- WHAT YOU HAVE TO DO -
Reproduce every record below, character by character.

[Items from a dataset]
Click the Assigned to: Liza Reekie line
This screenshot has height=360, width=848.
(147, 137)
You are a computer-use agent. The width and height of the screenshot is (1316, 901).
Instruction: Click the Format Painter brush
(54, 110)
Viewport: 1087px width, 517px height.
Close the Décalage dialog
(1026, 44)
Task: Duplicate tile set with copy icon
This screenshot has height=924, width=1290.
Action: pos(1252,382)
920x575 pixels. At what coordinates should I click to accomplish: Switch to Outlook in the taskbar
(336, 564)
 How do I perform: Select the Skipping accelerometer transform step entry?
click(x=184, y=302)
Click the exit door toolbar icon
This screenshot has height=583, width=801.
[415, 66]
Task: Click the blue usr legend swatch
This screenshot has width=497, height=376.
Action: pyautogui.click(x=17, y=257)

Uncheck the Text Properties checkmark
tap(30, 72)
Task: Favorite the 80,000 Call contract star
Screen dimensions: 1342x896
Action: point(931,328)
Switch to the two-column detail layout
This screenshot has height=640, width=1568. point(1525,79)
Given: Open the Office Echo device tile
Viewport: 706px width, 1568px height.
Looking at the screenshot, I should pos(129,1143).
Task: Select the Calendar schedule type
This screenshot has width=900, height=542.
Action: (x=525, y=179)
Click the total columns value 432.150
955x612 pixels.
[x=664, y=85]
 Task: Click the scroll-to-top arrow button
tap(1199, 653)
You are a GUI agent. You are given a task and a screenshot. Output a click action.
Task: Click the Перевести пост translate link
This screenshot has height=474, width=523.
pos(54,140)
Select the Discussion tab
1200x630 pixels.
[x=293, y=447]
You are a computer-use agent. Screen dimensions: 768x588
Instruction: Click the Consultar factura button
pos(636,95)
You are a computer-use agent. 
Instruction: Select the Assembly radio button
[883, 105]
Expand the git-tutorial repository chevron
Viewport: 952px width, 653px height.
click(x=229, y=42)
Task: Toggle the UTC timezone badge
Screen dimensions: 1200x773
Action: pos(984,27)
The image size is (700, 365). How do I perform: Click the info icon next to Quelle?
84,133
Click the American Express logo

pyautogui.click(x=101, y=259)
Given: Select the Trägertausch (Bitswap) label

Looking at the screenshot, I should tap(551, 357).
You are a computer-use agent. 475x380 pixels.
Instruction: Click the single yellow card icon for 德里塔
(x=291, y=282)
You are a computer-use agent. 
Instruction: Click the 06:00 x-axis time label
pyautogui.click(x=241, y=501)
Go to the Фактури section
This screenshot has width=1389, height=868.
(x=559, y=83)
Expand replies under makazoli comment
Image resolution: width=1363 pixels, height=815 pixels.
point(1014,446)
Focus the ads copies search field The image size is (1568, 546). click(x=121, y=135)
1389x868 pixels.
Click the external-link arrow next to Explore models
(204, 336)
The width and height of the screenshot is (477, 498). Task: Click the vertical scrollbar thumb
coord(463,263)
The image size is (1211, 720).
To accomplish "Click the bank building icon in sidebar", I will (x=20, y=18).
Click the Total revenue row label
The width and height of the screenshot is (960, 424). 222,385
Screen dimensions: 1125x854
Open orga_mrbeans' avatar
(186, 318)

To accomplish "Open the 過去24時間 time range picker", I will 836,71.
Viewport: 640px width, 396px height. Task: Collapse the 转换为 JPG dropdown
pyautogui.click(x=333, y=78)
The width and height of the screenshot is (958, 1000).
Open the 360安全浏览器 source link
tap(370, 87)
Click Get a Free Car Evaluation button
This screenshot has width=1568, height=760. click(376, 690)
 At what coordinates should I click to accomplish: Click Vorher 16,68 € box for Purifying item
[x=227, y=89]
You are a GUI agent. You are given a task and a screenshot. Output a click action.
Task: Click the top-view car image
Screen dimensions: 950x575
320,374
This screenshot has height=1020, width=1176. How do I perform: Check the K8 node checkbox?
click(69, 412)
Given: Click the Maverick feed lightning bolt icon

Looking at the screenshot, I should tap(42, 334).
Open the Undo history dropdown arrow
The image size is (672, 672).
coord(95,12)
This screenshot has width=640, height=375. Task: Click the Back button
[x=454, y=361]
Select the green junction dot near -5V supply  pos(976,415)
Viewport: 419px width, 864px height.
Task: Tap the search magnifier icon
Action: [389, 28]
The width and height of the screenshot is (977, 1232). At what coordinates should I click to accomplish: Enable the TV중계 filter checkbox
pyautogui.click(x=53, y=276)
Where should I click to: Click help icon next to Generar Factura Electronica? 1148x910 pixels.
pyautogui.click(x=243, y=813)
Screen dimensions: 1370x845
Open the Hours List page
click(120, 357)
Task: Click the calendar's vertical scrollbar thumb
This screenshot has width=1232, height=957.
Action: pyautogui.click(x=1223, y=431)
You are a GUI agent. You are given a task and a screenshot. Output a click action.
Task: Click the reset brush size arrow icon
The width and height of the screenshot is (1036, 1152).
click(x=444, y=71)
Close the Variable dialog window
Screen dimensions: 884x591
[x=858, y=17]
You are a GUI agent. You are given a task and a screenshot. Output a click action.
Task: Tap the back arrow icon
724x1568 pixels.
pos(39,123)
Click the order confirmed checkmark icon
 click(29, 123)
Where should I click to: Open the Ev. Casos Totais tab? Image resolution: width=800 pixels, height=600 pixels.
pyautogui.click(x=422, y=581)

- RESULT -
Click the Assigned to: Liza Reekie line
This screenshot has height=360, width=848.
(147, 137)
You are a computer-use agent. The width and height of the screenshot is (1316, 901).
Instruction: Click the Format Painter brush
(54, 110)
Viewport: 1087px width, 517px height.
Close the Décalage dialog
(1026, 44)
Task: Duplicate tile set with copy icon
This screenshot has height=924, width=1290.
Action: pos(1252,382)
920x575 pixels. At what coordinates should I click to accomplish: Switch to Outlook in the taskbar
(336, 564)
 How do I perform: Select the Skipping accelerometer transform step entry?
click(x=184, y=302)
Click the exit door toolbar icon
This screenshot has height=583, width=801.
[415, 66]
Task: Click the blue usr legend swatch
This screenshot has width=497, height=376.
Action: pyautogui.click(x=17, y=257)

Uncheck the Text Properties checkmark
tap(30, 72)
Task: Favorite the 80,000 Call contract star
Screen dimensions: 1342x896
Action: point(931,328)
Switch to the two-column detail layout
This screenshot has height=640, width=1568. point(1525,79)
Given: Open the Office Echo device tile
Viewport: 706px width, 1568px height.
Looking at the screenshot, I should pos(129,1143).
Task: Select the Calendar schedule type
This screenshot has width=900, height=542.
Action: (x=525, y=179)
Click the total columns value 432.150
955x612 pixels.
[x=664, y=85]
 Task: Click the scroll-to-top arrow button
tap(1199, 653)
You are a GUI agent. You are given a task and a screenshot. Output a click action.
Task: Click the Перевести пост translate link
This screenshot has height=474, width=523.
pos(54,140)
Select the Discussion tab
1200x630 pixels.
[x=293, y=447]
You are a computer-use agent. Screen dimensions: 768x588
Instruction: Click the Consultar factura button
pos(636,95)
You are a computer-use agent. 
Instruction: Select the Assembly radio button
[883, 105]
Expand the git-tutorial repository chevron
Viewport: 952px width, 653px height.
click(x=229, y=42)
Task: Toggle the UTC timezone badge
Screen dimensions: 1200x773
Action: pos(984,27)
The image size is (700, 365). How do I perform: Click the info icon next to Quelle?
84,133
Click the American Express logo

pyautogui.click(x=101, y=259)
Given: Select the Trägertausch (Bitswap) label

Looking at the screenshot, I should tap(551, 357).
You are a computer-use agent. 475x380 pixels.
Instruction: Click the single yellow card icon for 德里塔
(x=291, y=282)
You are a computer-use agent. 
Instruction: Click the 06:00 x-axis time label
pyautogui.click(x=241, y=501)
Go to the Фактури section
This screenshot has width=1389, height=868.
(x=559, y=83)
Expand replies under makazoli comment
Image resolution: width=1363 pixels, height=815 pixels.
point(1014,446)
Focus the ads copies search field The image size is (1568, 546). click(x=121, y=135)
1389x868 pixels.
Click the external-link arrow next to Explore models
(204, 336)
The width and height of the screenshot is (477, 498). Task: Click the vertical scrollbar thumb
coord(463,263)
The image size is (1211, 720).
To accomplish "Click the bank building icon in sidebar", I will (x=20, y=18).
Click the Total revenue row label
The width and height of the screenshot is (960, 424). 222,385
Screen dimensions: 1125x854
Open orga_mrbeans' avatar
(186, 318)

To accomplish "Open the 過去24時間 time range picker", I will 836,71.
Viewport: 640px width, 396px height. Task: Collapse the 转换为 JPG dropdown
pyautogui.click(x=333, y=78)
The width and height of the screenshot is (958, 1000).
Open the 360安全浏览器 source link
tap(370, 87)
Click Get a Free Car Evaluation button
This screenshot has width=1568, height=760. click(376, 690)
 At what coordinates should I click to accomplish: Click Vorher 16,68 € box for Purifying item
[x=227, y=89]
You are a GUI agent. You are given a task and a screenshot. Output a click action.
Task: Click the top-view car image
Screen dimensions: 950x575
320,374
This screenshot has height=1020, width=1176. How do I perform: Check the K8 node checkbox?
click(69, 412)
Given: Click the Maverick feed lightning bolt icon

Looking at the screenshot, I should tap(42, 334).
Open the Undo history dropdown arrow
The image size is (672, 672).
coord(95,12)
This screenshot has width=640, height=375. Task: Click the Back button
[x=454, y=361]
Select the green junction dot near -5V supply  pos(976,415)
Viewport: 419px width, 864px height.
Task: Tap the search magnifier icon
Action: [389, 28]
The width and height of the screenshot is (977, 1232). At what coordinates should I click to accomplish: Enable the TV중계 filter checkbox
pyautogui.click(x=53, y=276)
Where should I click to: Click help icon next to Generar Factura Electronica? 1148x910 pixels.
pyautogui.click(x=243, y=813)
Screen dimensions: 1370x845
Open the Hours List page
click(120, 357)
Task: Click the calendar's vertical scrollbar thumb
This screenshot has width=1232, height=957.
Action: pyautogui.click(x=1223, y=431)
You are a GUI agent. You are given a task and a screenshot. Output a click action.
Task: Click the reset brush size arrow icon
The width and height of the screenshot is (1036, 1152).
click(x=444, y=71)
Close the Variable dialog window
Screen dimensions: 884x591
[x=858, y=17]
You are a GUI agent. You are given a task and a screenshot. Output a click action.
Task: Tap the back arrow icon
724x1568 pixels.
pos(39,123)
Click the order confirmed checkmark icon
 click(29, 123)
Where should I click to: Open the Ev. Casos Totais tab? Image resolution: width=800 pixels, height=600 pixels.
pyautogui.click(x=422, y=581)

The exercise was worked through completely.